Segment Open

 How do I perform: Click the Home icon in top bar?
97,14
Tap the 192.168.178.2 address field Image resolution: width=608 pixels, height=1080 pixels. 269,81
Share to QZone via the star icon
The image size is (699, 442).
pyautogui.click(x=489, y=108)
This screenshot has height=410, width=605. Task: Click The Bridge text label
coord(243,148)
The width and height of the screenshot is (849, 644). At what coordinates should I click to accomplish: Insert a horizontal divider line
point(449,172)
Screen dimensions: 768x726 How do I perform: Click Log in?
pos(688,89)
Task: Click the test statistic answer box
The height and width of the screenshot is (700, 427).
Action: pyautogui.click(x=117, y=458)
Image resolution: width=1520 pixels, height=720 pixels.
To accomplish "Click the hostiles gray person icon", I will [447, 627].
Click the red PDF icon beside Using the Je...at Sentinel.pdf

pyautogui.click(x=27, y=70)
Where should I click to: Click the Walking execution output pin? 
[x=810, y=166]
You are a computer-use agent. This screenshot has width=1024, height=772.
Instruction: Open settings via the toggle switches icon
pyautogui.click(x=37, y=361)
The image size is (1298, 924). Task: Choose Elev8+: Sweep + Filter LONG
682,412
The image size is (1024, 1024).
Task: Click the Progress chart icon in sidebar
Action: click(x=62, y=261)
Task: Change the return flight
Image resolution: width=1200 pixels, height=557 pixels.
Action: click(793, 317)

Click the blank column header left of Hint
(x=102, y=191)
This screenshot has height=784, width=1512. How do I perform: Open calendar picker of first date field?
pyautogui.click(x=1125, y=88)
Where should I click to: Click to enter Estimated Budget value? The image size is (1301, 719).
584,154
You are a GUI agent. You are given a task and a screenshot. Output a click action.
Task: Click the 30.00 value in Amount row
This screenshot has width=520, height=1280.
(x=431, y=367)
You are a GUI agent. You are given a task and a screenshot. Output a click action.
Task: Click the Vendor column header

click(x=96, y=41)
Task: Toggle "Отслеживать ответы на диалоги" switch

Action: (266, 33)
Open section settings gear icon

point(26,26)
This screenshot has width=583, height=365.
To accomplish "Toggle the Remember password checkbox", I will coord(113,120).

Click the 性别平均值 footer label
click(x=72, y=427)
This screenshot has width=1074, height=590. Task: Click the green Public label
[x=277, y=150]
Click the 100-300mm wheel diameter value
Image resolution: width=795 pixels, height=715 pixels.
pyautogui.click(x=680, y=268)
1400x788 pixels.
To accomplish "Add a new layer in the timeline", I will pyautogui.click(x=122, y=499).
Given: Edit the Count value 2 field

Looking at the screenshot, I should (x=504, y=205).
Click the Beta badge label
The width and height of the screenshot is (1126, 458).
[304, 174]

Segment Closed

The problem: Repeat the material above exactly, beginning with its first line and ending with the line that holds "Task: Click the 30.00 value in Amount row", and leave out everything else.

Solution to the problem:
 How do I perform: Click the Home icon in top bar?
97,14
Tap the 192.168.178.2 address field Image resolution: width=608 pixels, height=1080 pixels. 269,81
Share to QZone via the star icon
The image size is (699, 442).
pyautogui.click(x=489, y=108)
This screenshot has height=410, width=605. Task: Click The Bridge text label
coord(243,148)
The width and height of the screenshot is (849, 644). At what coordinates should I click to accomplish: Insert a horizontal divider line
point(449,172)
Screen dimensions: 768x726 How do I perform: Click Log in?
pos(688,89)
Task: Click the test statistic answer box
The height and width of the screenshot is (700, 427).
Action: pyautogui.click(x=117, y=458)
Image resolution: width=1520 pixels, height=720 pixels.
To accomplish "Click the hostiles gray person icon", I will [447, 627].
Click the red PDF icon beside Using the Je...at Sentinel.pdf

pyautogui.click(x=27, y=70)
Where should I click to: Click the Walking execution output pin? 
[x=810, y=166]
You are a computer-use agent. This screenshot has width=1024, height=772.
Instruction: Open settings via the toggle switches icon
pyautogui.click(x=37, y=361)
The image size is (1298, 924). Task: Choose Elev8+: Sweep + Filter LONG
682,412
The image size is (1024, 1024).
Task: Click the Progress chart icon in sidebar
Action: click(x=62, y=261)
Task: Change the return flight
Image resolution: width=1200 pixels, height=557 pixels.
Action: click(793, 317)

Click the blank column header left of Hint
(x=102, y=191)
This screenshot has height=784, width=1512. How do I perform: Open calendar picker of first date field?
pyautogui.click(x=1125, y=88)
Where should I click to: Click to enter Estimated Budget value? The image size is (1301, 719).
584,154
You are a GUI agent. You are given a task and a screenshot. Output a click action.
Task: Click the 30.00 value in Amount row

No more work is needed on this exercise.